Task requirements:
1. Switch every "regolith" to "Martian soil" in the comment thread about Mars habitats, and repeat it starting with "Glad you like" and going on through "will be fine.".
2. In the comment thread about Mars habitats, which TV show is cited for its examples of underground cities?
3. Add the next few entries to the comment thread about Mars habitats, following on from its final comment.

I'm sick of AI content
EVERY DREAM IN THE PAST COMES TRUE IN PRESENT ❗
QUITE APPRECIATED TO YOUR SCIENCE FICTION WHICH IS QUITELY BASED ON SCIENCE RULES AND PRINCIPLES AND AT THE SAME TIME USING THE CREATIVE AND SCIENTIFIC THINKING TO FIND THE SOLUTIONS OF PROBLEMS.
ACTUALLY IT IS AN AMAZING DOCUMENTARY ♥️
YEARNING TO WATCH YOUR NEXT EPISODE ♥️
Thank you. Glad you enjoyed it
First, first to say LOL you cant go to mars silly
Yes we can, we have done it already with rovers silly
@@xdg938 people can't go silly
@@freebie808 Theoretically we can, we have the technology
People take these videos to seriously
With a bit more funding put into space travel humans could go to Mars within a decade. The technology is there, and if you are referring to travel time. People hundreds of years ago would go on boats across the ocean for months at a time. Granted space travel is different from that and would be harder, but humans are very resilient.
And when it comes to the air and radiation on Mars. Governments and companies would obviously have things set up through sending previous missions with robots and supplies for a basic living station.
So yes, people are very capable of going to Mars
Interlocking habitat modules and sanitation plumbing.
This is brilliant and brilliantly done subbing hard af
Love this content. I just subscribed. 👍
The only phase missing from this is the ground investigation phase. Supremely important in all ground engineering. This would improve planning and design stages and mitigate hazards, improve risk and ultimately cost and programme time. We don't always get this phase right on Earth, so we need to make sure we are really doing it suitably on Mars. The stakes are always high with lives in hand, but in extreme remote environments you can't afford to underfund site and ground investigation.
a collection of MidJourney pictures as a screensaver! I can do that in an hour too.
Underground cities on MARS, will be the best way to protect and pressurize. City's can have high ceilings and open plazas. The Expanse TV show, gives great examples Ceres and Mars of underground cities.
Шикарное видео. Спасибо!
Love it, what’s beautiful vision.
Glad you like it
I love this. nicely done.
Adorable
Given the lack of atmosphere and the presence of meteorites, what are the changes of a meteorite hitting underground city? Can the roof be thick enough to prevent major damage to structure or inhabitants? I don't the video addressed this point. Great video and narration of course, I just was wondering.
You don`t need to go fully underdround. Just cover your habitat with 1 or 2 meters of regolith and you will be fine.
Great documentary.
This video is awesome.

Given information:
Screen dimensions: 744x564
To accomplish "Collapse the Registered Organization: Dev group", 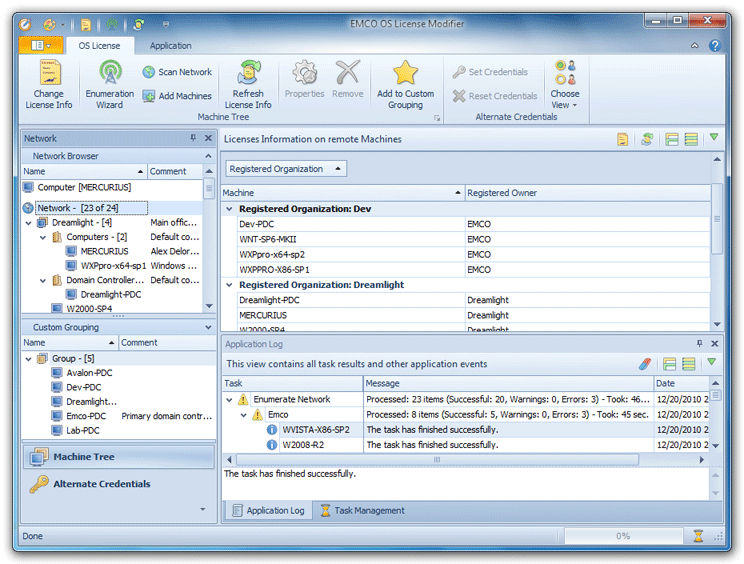I will 229,209.
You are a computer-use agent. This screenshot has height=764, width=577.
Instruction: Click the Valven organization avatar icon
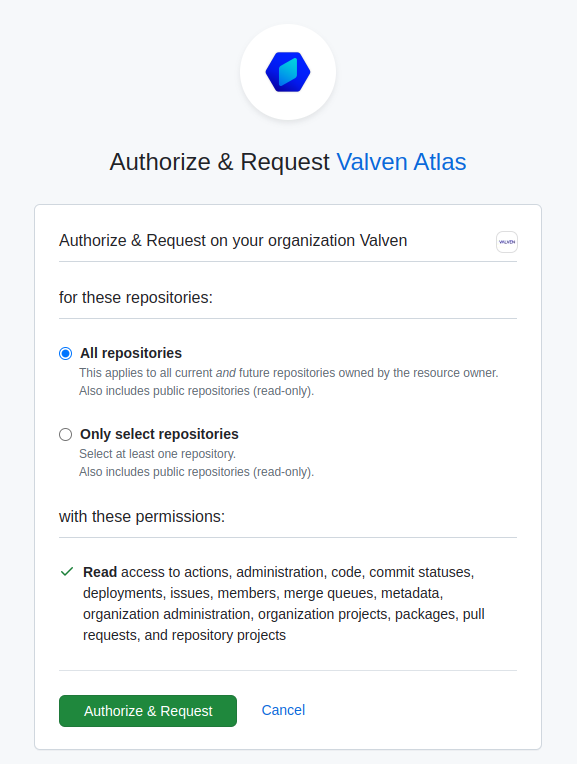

Solved tasks:
1.
Glad you like it
I love this. nicely done.
Adorable
Given the lack of atmosphere and the presence of meteorites, what are the changes of a meteorite hitting underground city? Can the roof be thick enough to prevent major damage to structure or inhabitants? I don't the video addressed this point. Great video and narration of course, I just was wondering.
You don`t need to go fully underdround. Just cover your habitat with 1 or 2 meters of Martian soil and you will be fine.

2. The Expanse

3.
I've been inside the underground Moon facility. Before you say that you wouldn't mind going to either place please be aware that the gravity technology causes extreme queasiness, especially during elevator rides. It is similar to a hangover on steroids used to prepare a really skinny man to compete in Mr. Olympia in 1 day. Projectile vomiting, dizziness, upset stomach and a headache while your immediate supervisor degrades you. Not fun.
Far more rational than the many domed city renderings that would offer too little protection from the bitter cold at night.
Imagine traveling to mars and building your own home by digging out a section of an underground tunnel. A lot of people would be excited to do so.
You can do that on earth without travelling to mars.... Coober Pedy in outback South Australia has hundreds of underground homes and businesses not to mention many others throughout the world.
"Yes, we build this structure on Mars with supermodels, yeah. And everybody looks always really good, strutting around in their sleek space suits that are basically high-fashion runway attire. Each command center is like a celestial glam zone with perfect lighting for that Instagrammable moment. The Mars landscape might be red and rugged, but the vibe is all about chic space exploration. Forget just discovering new worlds; we’re redefining interplanetary aesthetics! Who knew that saving humanity could look so fabulous?"
Is this an excerpt from somewhere?
@@DynesLair-kb6qs I was trying to be funny
Comments restored my faith in humanity.
We will probably start with cut-and-cover: dig a ditch, build something airtight and quake-proof in the ditch, maybe a pre-fab, cover it over (fill in the ditch) for insulation and to protect from micrometeoroid strikes and radiation. Cheap, relatively easy and effective using a minimum of resources.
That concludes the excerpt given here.